Building Profit Plan

There are several candidate buildings in a city. Each candidate has a distinct x-coordinate and y-coordinate, and building it gives a fixed profit. Choose some of the buildings so that the total profit is as large as possible.

For any chosen building, divide the plane into four regions around it. Region 1 contains points with both larger x and larger y. Region 2 contains points with smaller x and larger y. Region 3 contains points with both smaller x and smaller y. Region 4 contains points with larger x and smaller y.

For the city to look good, every chosen building must satisfy this condition. From that building's point of view, other chosen buildings must not appear in any adjacent pair of regions: 1 and 2, 1 and 4, 2 and 3, or 3 and 4. In other words, the other chosen buildings must lie only in the diagonal regions 1 and 3, or only in the diagonal regions 2 and 4. Having buildings in only one region is also allowed.

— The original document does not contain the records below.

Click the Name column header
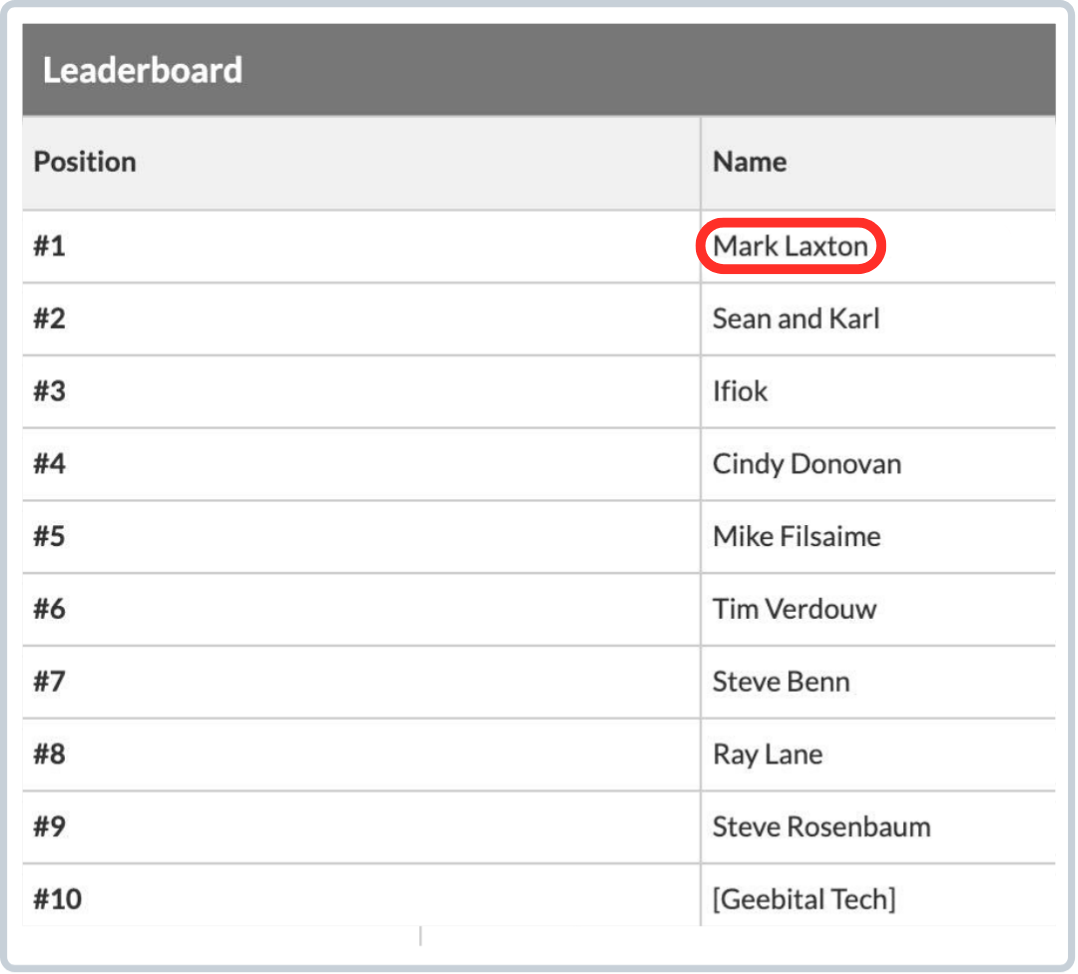Screen dimensions: 1078x974 pos(749,162)
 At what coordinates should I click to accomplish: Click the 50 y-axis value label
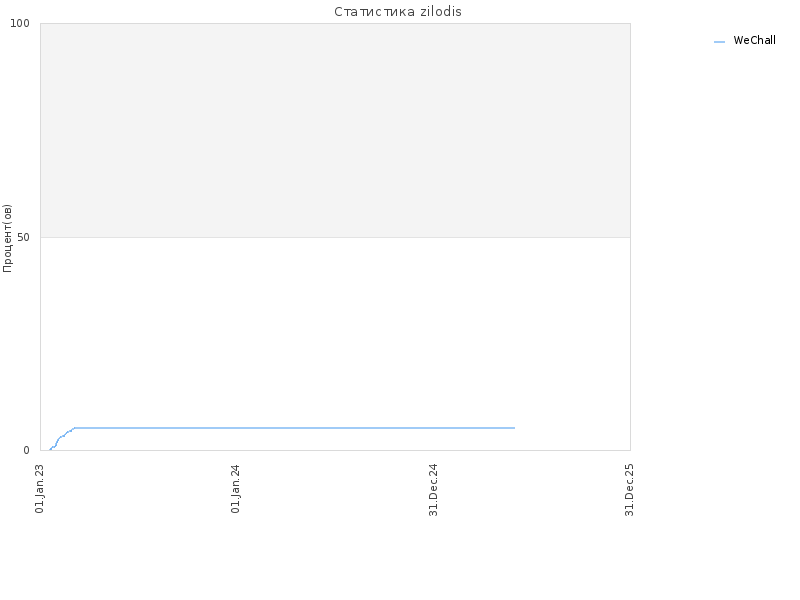pyautogui.click(x=23, y=237)
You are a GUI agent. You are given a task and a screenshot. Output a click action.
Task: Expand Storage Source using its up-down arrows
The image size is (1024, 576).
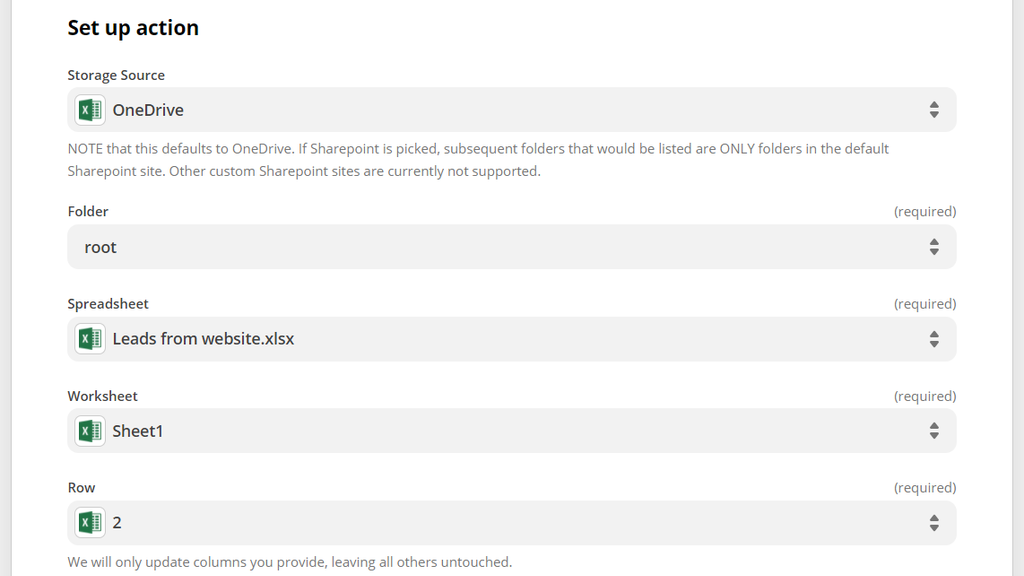(933, 110)
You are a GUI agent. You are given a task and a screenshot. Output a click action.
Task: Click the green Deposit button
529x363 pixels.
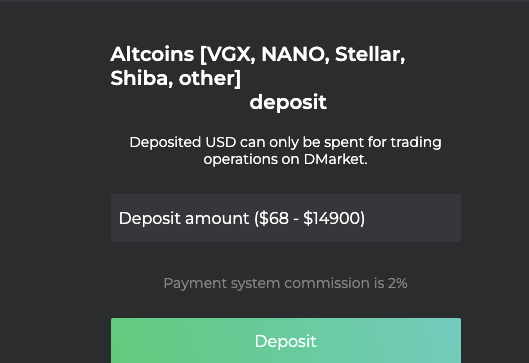pyautogui.click(x=286, y=340)
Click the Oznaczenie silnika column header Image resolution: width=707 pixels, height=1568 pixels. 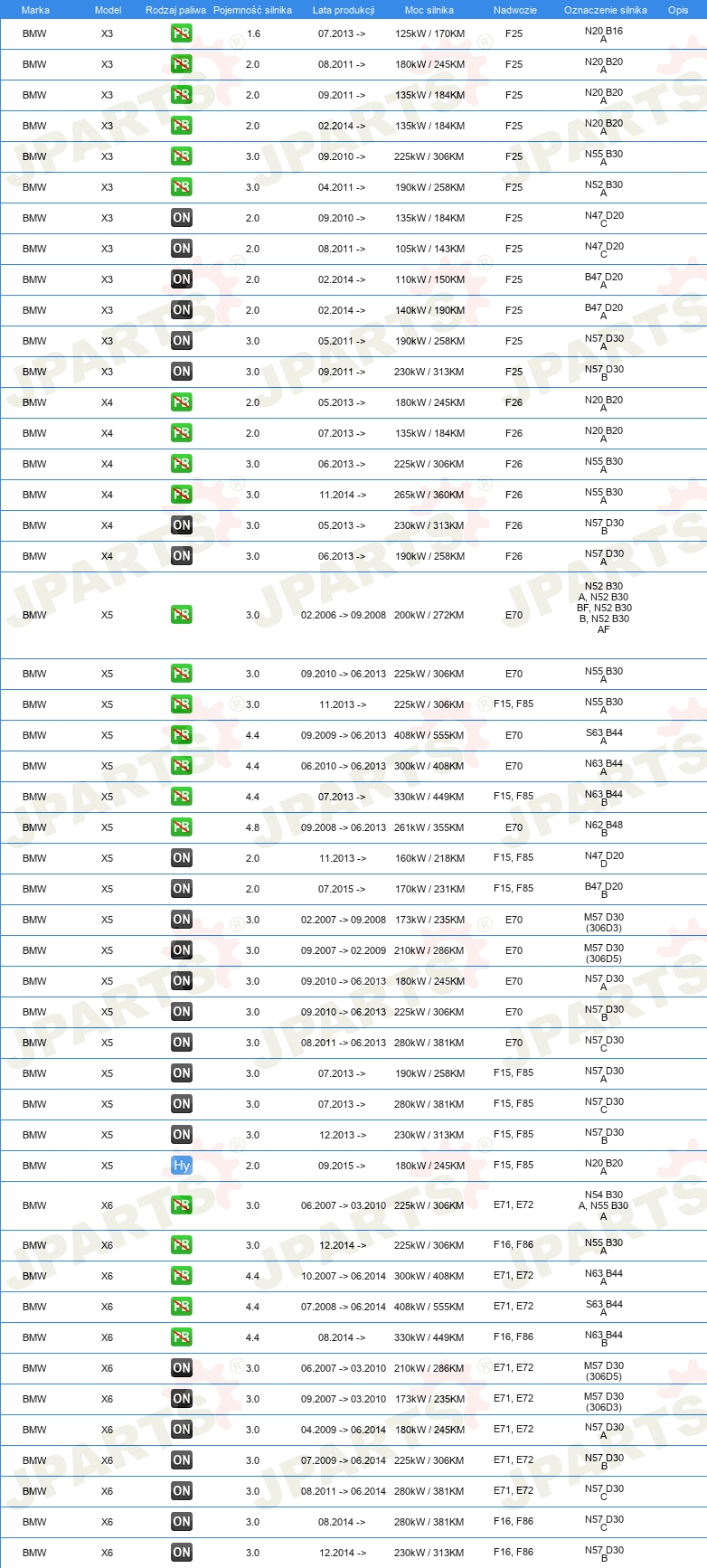tap(606, 10)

Find the maximum total profit obtainable while satisfying this condition.

The first line contains the number of candidate buildings N. (1 <= N <= 1,000)

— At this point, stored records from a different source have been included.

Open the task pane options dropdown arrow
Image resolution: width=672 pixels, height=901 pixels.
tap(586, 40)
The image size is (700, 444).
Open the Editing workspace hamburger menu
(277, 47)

Each of the next N lines contains three integers x, y, and c: the coordinates of a candidate building and the profit gained by building it. (1 <= x, y <= 1,000,000,000, 1 <= c <= 50,000)

No two different buildings have the same x-coordinate, and no two different buildings have the same y-coordinate.

Output the maximum profit obtainable by choosing buildings that satisfy the condition.